### To do
Would you output the entries below only from the line containing "[Visit BMI on TikTok] (551, 2305)" through the line containing "BMI PLUG & PLAY: Nashville (495, 523)", exactly as they stand and with both ends included?

────

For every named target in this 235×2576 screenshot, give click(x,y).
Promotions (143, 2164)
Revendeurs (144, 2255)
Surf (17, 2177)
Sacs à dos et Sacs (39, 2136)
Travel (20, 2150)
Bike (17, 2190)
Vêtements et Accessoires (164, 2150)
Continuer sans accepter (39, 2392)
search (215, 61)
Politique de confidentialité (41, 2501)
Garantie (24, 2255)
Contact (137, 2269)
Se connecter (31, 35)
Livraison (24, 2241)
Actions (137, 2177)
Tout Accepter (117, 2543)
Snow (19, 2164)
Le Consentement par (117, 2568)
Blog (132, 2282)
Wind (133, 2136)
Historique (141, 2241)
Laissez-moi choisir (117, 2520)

────

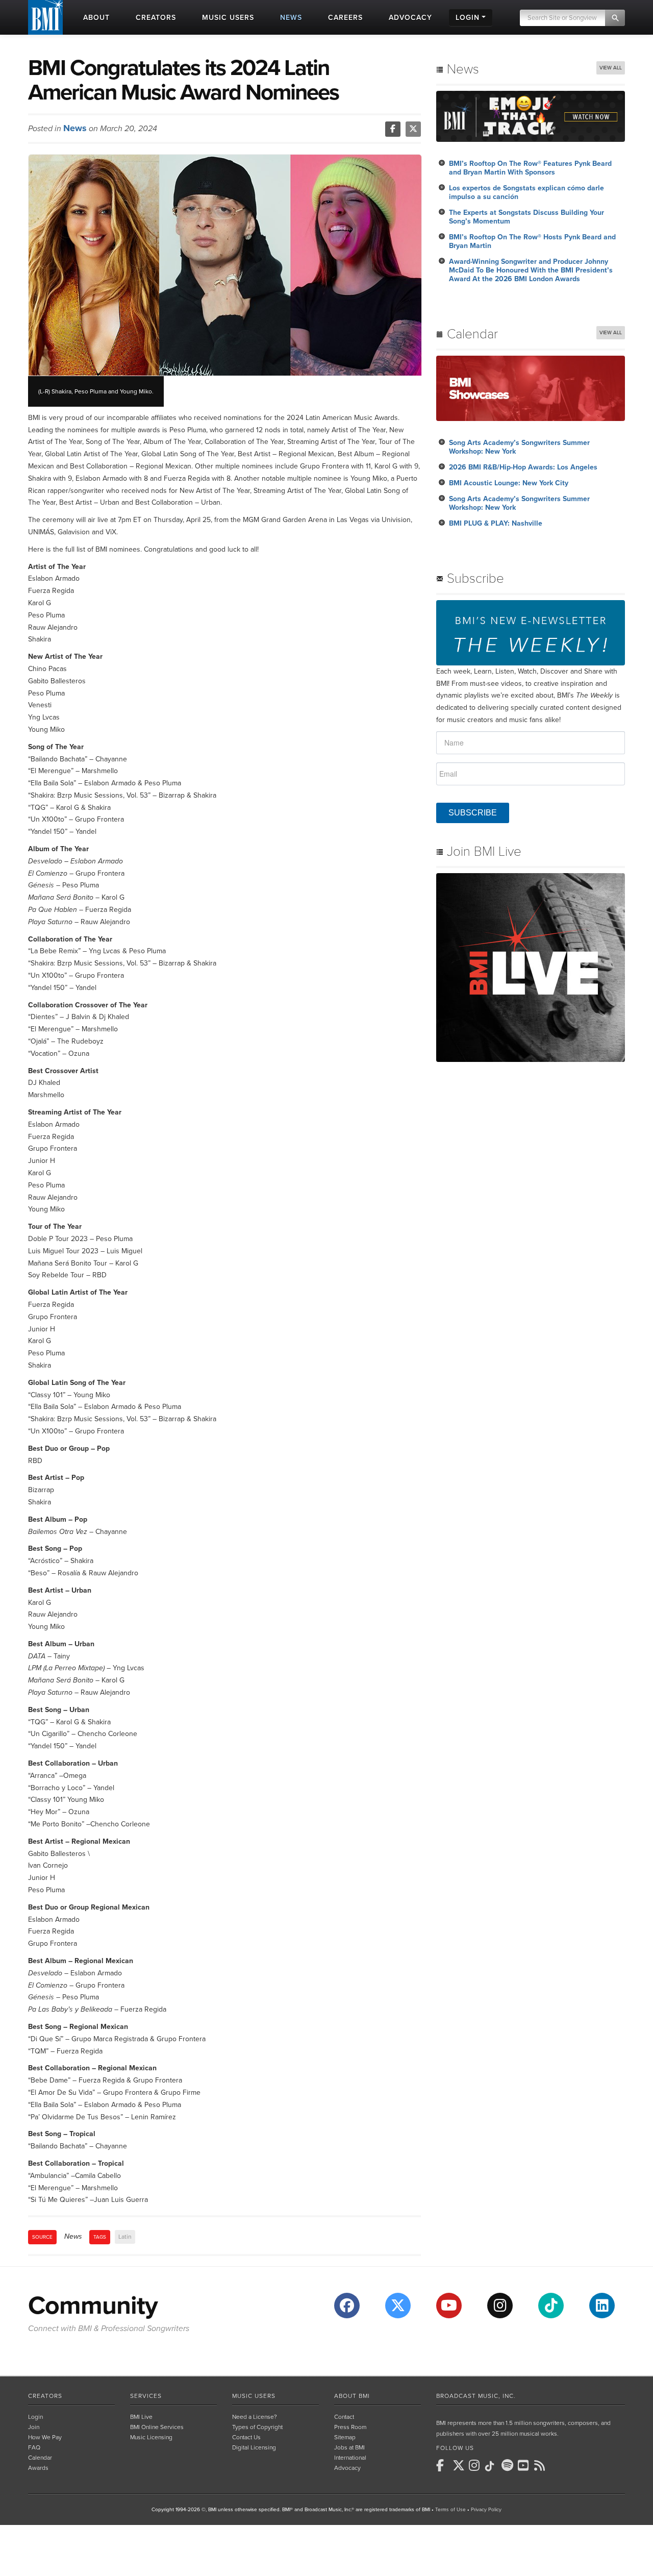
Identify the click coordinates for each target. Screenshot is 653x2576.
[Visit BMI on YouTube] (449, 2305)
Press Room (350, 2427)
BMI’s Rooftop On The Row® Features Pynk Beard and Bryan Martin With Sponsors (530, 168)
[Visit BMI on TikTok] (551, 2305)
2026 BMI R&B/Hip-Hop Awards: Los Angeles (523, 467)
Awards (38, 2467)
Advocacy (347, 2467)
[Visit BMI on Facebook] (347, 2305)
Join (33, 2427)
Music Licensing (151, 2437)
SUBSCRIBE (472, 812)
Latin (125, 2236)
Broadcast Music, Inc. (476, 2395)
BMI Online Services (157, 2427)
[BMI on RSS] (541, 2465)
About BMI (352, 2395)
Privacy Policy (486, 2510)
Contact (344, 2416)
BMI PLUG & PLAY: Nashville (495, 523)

────

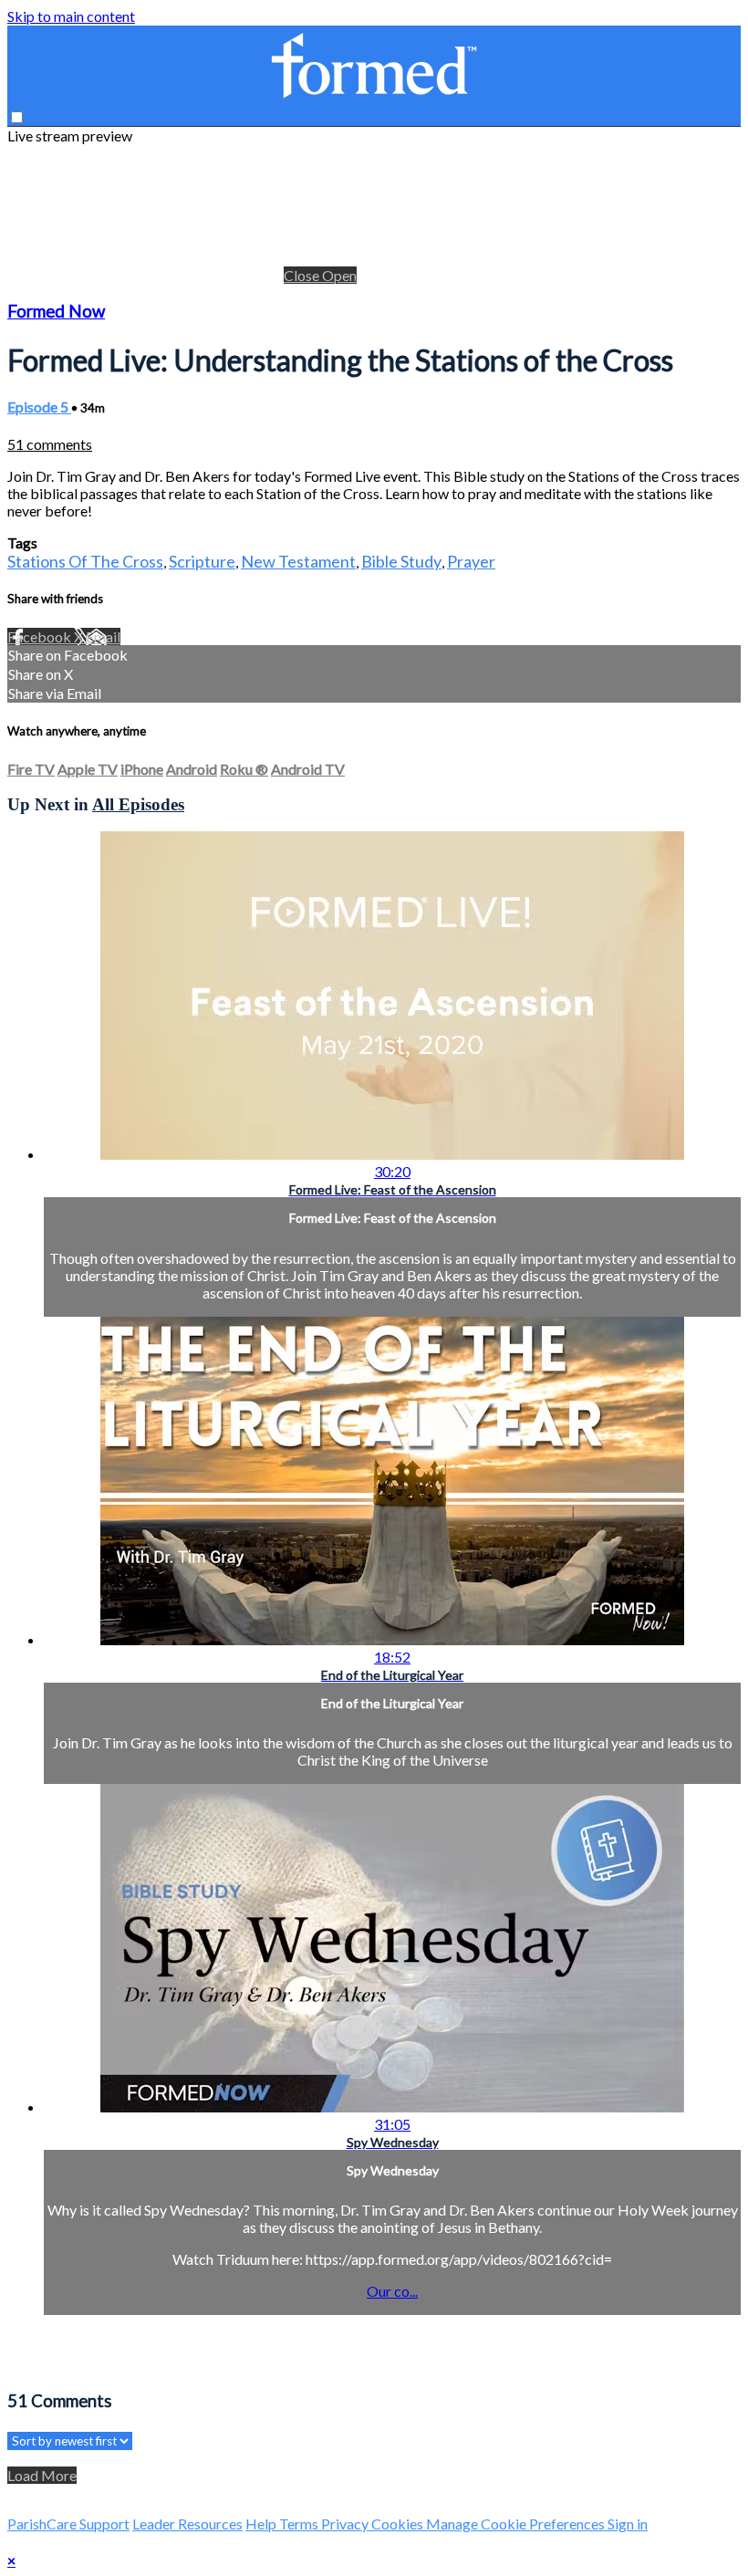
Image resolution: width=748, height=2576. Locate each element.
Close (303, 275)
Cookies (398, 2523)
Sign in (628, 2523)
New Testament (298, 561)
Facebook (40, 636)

────

### Written reply
[Visit BMI on TikTok] (551, 2305)
2026 BMI R&B/Hip-Hop Awards: Los Angeles (523, 467)
Awards (38, 2467)
Advocacy (347, 2467)
[Visit BMI on Facebook] (347, 2305)
Join (33, 2427)
Music Licensing (151, 2437)
SUBSCRIBE (472, 812)
Latin (125, 2236)
Broadcast Music, Inc. (476, 2395)
BMI Online Services (157, 2427)
[BMI on RSS] (541, 2465)
About BMI (352, 2395)
Privacy Policy (486, 2510)
Contact (344, 2416)
BMI PLUG & PLAY: Nashville (495, 523)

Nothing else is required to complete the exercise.